:: PROVIDED RECORDS ::
--- --- ---

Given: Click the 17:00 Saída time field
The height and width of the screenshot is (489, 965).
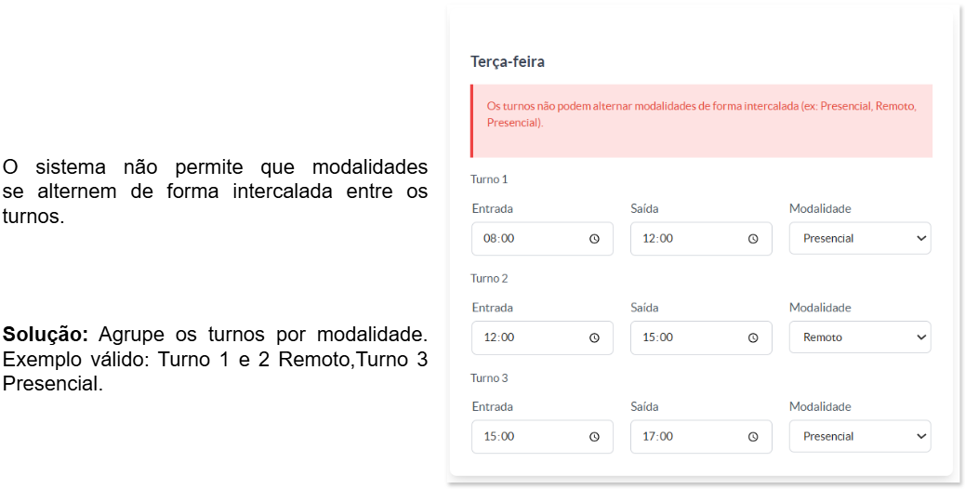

--- --- ---

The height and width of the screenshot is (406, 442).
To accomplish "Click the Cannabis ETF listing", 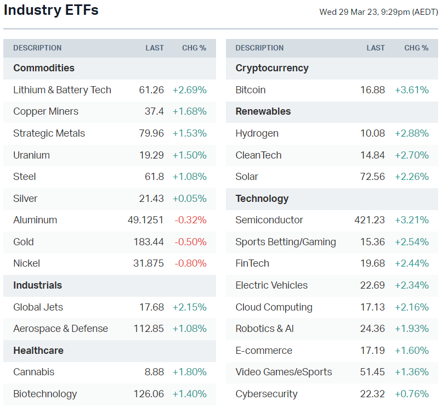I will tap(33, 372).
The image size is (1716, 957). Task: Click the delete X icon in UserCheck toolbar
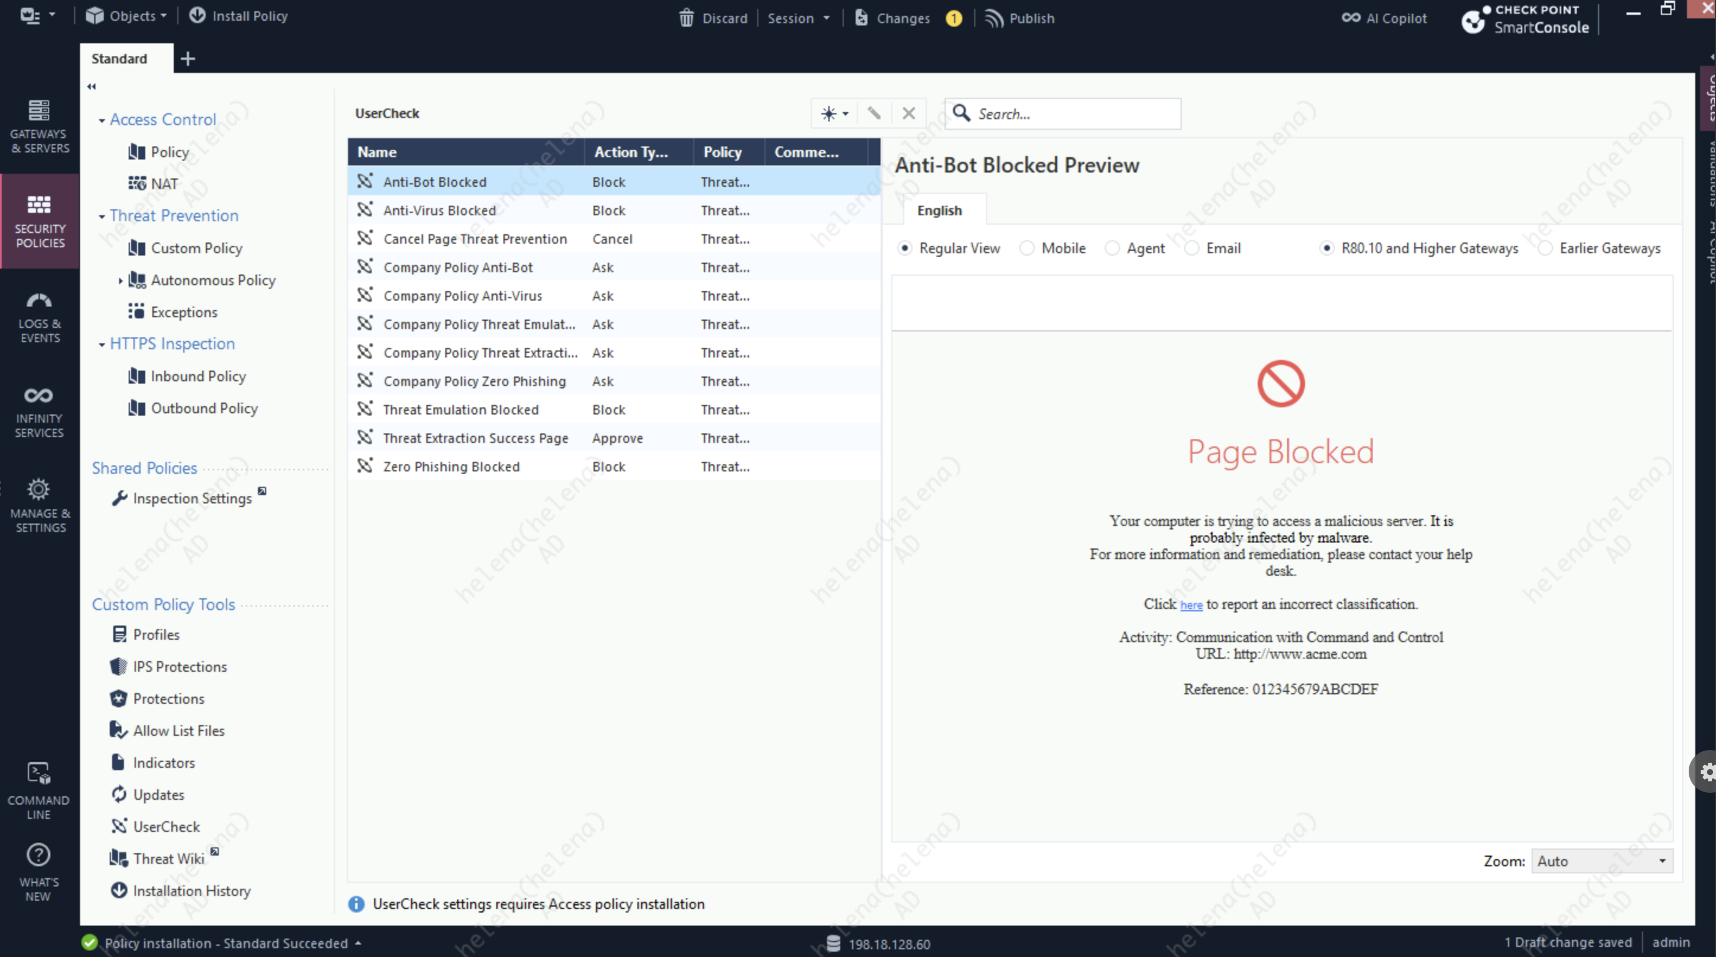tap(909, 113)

--- --- ---

:: OBJECTIVE ::
Offset every coordinate in the answers by adding 114, and give the material again, requests included, from the line with "The image size" to the line with "tap(909, 113)", leaving out the pictures.

:: THE REPLY ::
The image size is (1716, 957). Task: Click the delete X icon in UserCheck toolbar
tap(1023, 227)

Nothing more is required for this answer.